On Outcome Tests for Detecting Bias

The paper On the Use of Outcome Tests for Detecting Bias in Decision Making, joint with Magne Mogstad and Jack Mountjoy is now available. This paper starts with the observation that the decisions of judges, lenders, journal editors, and other gatekeepers often lead to disparities in outcomes across affected groups. An important question is whether, and to what extent, these group-level disparities are driven by relevant differences in underlying individual characteristics, or by biased decision makers. Becker (1957) proposed an outcome test for bias leading to a large body of related empirical work, with recent innovations in settings where decision makers are exogenously assigned to cases and vary progressively in their decision tendencies. We carefully examine what can be learned about bias in decision making in such settings. Our results call into question recent conclusions about racial bias among bail judges, and, more broadly, yield four lessons for researchers considering the use of outcome tests of bias. First, the so-called generalized Roy model, which is a workhorse of applied economics, does not deliver a logically valid outcome test without further restrictions, since it does not require an unbiased decision maker to equalize marginal outcomes across groups. Second, the more restrictive “extended” Roy model, which isolates potential outcomes as the sole admissible source of analyst-unobserved variation driving decisions, delivers both a logically valid and econometrically viable outcome test. Third, this extended Roy model places strong restrictions on behavior and the data generating process, so detailed institutional knowledge is essential for justifying such restrictions. Finally, because the extended Roy model imposes restrictions beyond those required to identify marginal outcomes across groups, it has testable implications that may help assess its suitability across empirical settings.

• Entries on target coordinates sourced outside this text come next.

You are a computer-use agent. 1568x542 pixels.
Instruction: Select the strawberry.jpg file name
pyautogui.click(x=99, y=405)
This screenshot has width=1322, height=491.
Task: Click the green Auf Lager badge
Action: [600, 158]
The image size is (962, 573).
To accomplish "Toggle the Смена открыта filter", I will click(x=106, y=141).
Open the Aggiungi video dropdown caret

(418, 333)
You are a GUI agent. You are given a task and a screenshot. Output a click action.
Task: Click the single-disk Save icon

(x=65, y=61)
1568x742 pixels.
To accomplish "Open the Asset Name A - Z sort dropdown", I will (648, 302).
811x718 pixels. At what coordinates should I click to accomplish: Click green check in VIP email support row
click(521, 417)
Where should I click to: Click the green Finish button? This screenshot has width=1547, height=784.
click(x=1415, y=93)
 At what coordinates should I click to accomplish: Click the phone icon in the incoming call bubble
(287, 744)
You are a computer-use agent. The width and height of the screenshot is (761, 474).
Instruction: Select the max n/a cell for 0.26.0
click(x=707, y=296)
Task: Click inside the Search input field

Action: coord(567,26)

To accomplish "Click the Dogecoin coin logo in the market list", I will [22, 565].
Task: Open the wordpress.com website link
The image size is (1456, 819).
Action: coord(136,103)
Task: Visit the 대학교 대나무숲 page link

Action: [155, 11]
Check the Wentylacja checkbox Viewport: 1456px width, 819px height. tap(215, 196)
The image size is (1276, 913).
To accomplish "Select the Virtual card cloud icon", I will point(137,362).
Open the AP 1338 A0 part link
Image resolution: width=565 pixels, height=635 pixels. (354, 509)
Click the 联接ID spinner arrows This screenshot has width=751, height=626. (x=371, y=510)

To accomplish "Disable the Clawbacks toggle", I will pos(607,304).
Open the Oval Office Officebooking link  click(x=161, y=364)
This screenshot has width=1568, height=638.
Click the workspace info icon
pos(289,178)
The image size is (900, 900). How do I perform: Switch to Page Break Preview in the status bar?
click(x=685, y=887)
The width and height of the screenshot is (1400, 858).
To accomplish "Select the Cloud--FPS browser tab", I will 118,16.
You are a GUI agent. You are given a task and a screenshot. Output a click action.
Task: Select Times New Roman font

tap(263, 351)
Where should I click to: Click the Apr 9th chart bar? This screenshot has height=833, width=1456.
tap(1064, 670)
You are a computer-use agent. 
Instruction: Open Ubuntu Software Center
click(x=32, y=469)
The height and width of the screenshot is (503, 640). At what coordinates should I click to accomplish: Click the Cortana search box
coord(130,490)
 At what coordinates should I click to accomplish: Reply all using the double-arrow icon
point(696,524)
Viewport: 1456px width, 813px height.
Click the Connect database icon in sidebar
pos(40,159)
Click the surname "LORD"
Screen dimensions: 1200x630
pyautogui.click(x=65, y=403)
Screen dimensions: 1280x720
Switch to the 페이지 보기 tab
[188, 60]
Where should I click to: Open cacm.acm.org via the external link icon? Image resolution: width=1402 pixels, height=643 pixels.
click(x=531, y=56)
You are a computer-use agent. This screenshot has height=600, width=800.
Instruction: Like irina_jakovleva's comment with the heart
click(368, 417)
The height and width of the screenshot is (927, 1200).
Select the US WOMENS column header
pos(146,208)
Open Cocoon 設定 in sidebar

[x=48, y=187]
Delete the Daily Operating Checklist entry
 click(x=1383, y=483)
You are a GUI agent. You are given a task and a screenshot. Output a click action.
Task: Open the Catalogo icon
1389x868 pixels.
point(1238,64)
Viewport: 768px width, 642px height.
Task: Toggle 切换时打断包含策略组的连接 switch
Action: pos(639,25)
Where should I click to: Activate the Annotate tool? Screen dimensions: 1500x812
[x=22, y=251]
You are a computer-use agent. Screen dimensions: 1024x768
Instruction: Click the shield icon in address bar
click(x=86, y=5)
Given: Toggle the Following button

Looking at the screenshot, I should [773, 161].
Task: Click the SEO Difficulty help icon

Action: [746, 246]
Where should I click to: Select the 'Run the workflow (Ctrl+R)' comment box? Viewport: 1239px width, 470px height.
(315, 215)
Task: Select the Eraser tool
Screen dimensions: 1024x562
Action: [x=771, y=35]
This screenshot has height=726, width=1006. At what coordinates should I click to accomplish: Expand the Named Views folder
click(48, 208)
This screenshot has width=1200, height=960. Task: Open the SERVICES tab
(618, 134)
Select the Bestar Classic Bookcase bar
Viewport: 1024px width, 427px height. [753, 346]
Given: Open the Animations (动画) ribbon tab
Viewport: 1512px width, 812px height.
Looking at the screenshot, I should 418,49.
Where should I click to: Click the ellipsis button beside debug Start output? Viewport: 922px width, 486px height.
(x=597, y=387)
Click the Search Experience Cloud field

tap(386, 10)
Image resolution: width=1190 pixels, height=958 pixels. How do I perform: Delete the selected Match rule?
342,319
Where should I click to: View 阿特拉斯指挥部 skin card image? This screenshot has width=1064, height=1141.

A few days after our paper became public, the authors of the paper “Racial Bias in Bail Decisions,” The Quarterly Journal of Economics 133.4 (November 2018): 1885-1932, wrote a correction appendix to their paper and a note with comments on our paper. You can find both files on the authors’ websites or appended to the end of the reply we discuss below. We found these comments unclear and so we decided to write a reply in the note linked below to help the interested reader understand both sides of the argument:

Reply to “Comment on Canay, Mogstad, and Mountjoy (2020)” by Arnold, Dobbie, and Yang (ADY).

We divide the arguments into three points. First, we do not mischaracterize the definition of racial bias in the published version of ADY. If the authors wrote the published definition, but actually meant a substantially different definition (such as the one that now appears in the new “Correction Appendix,” also appended to this reply), then that is clearly the relevant mischaracterization. Second, focusing on clear-cut cases of (un)biased behavior is a feature of our argument, not a bug. The point is that even in the starkest, most unambiguous cases of unbiased and biased behavior, the outcome test can deliver the wrong conclusion. This logical invalidity of the outcome test also extends to intermediate cases where judges are biased against some defendants but not others. Third, to restore the logical validity of the outcome test, instead of invoking a decision model that justifies the test, ADY choose to redefine racial bias. Problematically, their substantial post-publication change in the definition of (un)biased judge behavior matters greatly for the interpretation and implications of their findings. The new definition is reverse-engineering, difficult to justify, and at odds not only with the work by Becker that ADY cite frequently, but also with more recent work by a subset of the authors of ADY.